The testthat package works best within an R package structure. Your package directory should look like this:

mypackage/
├── R/
│   ├── function1.R
│   └── function2.R
├── tests/
│   ├── testthat.R
│   └── testthat/
│       ├── test-function1.R
│       └── test-function2.R
└── DESCRIPTION

The tests/testthat.R file initializes the testing infrastructure:

# tests/testthat.R
library(testthat)
library(mypackage)

test_check("mypackage")

All test files go in tests/testthat/ and should start with test-.

Understanding Expectations

Expectations are the building blocks of tests. They check whether a result matches what you expect. The basic syntax is:

expect_* (object, expected)

Here are the most commonly used expectation functions:

Equality Expectations

  • expect_equal(x, y) — tests for near equality (good for floating-point numbers)
  • expect_identical(x, y) — tests for exact equality
expect_equal(2 + 2, 4)
# [1] TRUE

expect_identical(c(1L, 2L, 3L), 1:3)
# [1] TRUE

Error and Warning Expectations

  • expect_error(code) — checks if code throws an error
  • expect_warning(code) — checks if code produces a warning
  • expect_silent(code) — checks if code runs without errors or warnings
expect_error(log("not a number"))
expect_error(stop("custom error message"), "custom error message")

expect_warning(log(-1))
expect_silent(2 + 2)

Type Expectations

  • expect_type(x, type) — checks base R type
  • expect_s3_class(x, "classname") — checks S3 class
  • expect_s4_class(x, "classname") — checks S4 class
expect_type(c(1, 2, 3), "double")
expect_type(1:3, "integer")
expect_s3_class(data.frame(x = 1:3), "data.frame")

Writing Your First Test

Use test_that() to group related expectations into a test:

# R function to test
get_sum <- function(x) {
  if (!is.numeric(x)) {
    stop("Input must be numeric")
  }
  sum(x)
}

# Test file: tests/testthat/test-get_sum.R
test_that("get_sum calculates the sum correctly", {
  expect_equal(get_sum(c(1, 2, 3)), 6)
  expect_equal(get_sum(c(0, 0)), 0)
  expect_equal(get_sum(-5), -5)
})

test_that("get_sum handles invalid inputs", {
  expect_error(get_sum("not numeric"))
  expect_error(get_sum(NULL))
})

Each test_that() block describes what you’re testing, followed by the expectations that must pass.

Running Your Tests

Run tests during development using one of these methods:

# From your package root
devtools::test()

# Or using testthat directly
testthat::test_local()

# Run a specific test file
testthat::test_file("tests/testthat/test-get_sum.R")

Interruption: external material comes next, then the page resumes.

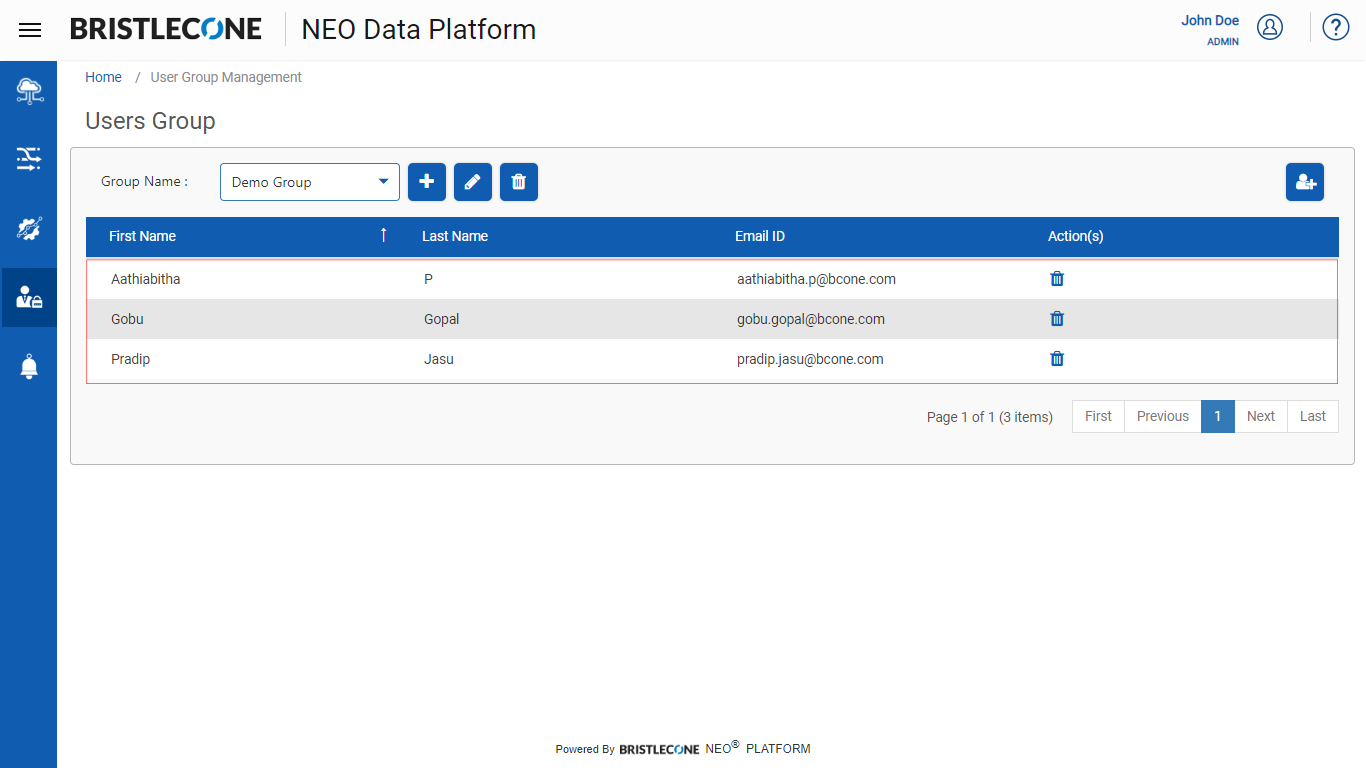Click the cloud data sidebar icon
Viewport: 1366px width, 768px height.
(x=29, y=91)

When all tests pass, you’ll see output like:

✔ | OK FAILED SKIPPED
1 |   1

[1] TRUE

When a test fails, testthat shows you exactly which expectation failed and what went wrong.

Testing Conditions

Use expect_condition(), expect_warning(), and expect_message() to test for specific conditions:

test_that("log produces warning for negative input", {
  expect_warning(log(-1), "NaNs produced")
})

test_that("function produces message", {
  expect_message(hello(), "Hello!")
})

Snapshot Testing

For outputs that change infrequently (like complex printed output), use snapshot tests:

test_that("print output matches snapshot", {
  expect_snapshot_output(print(head(mtcars)))
})

The first run saves the output; subsequent runs compare against the saved snapshot.

Best Practices

  1. One test file per R file — keeps tests organized and easy to find
  2. Descriptive test names — explain what behavior you’re testing
  3. Test edge cases — empty vectors, NA values, extreme inputs
  4. Test one thing per expectation block — makes debugging easier
  5. Keep tests independent — each test should run on its own

See Also


Start small with a few tests for your most important functions. As your package grows, testthat scales with you, making it easy to maintain confidence in your code.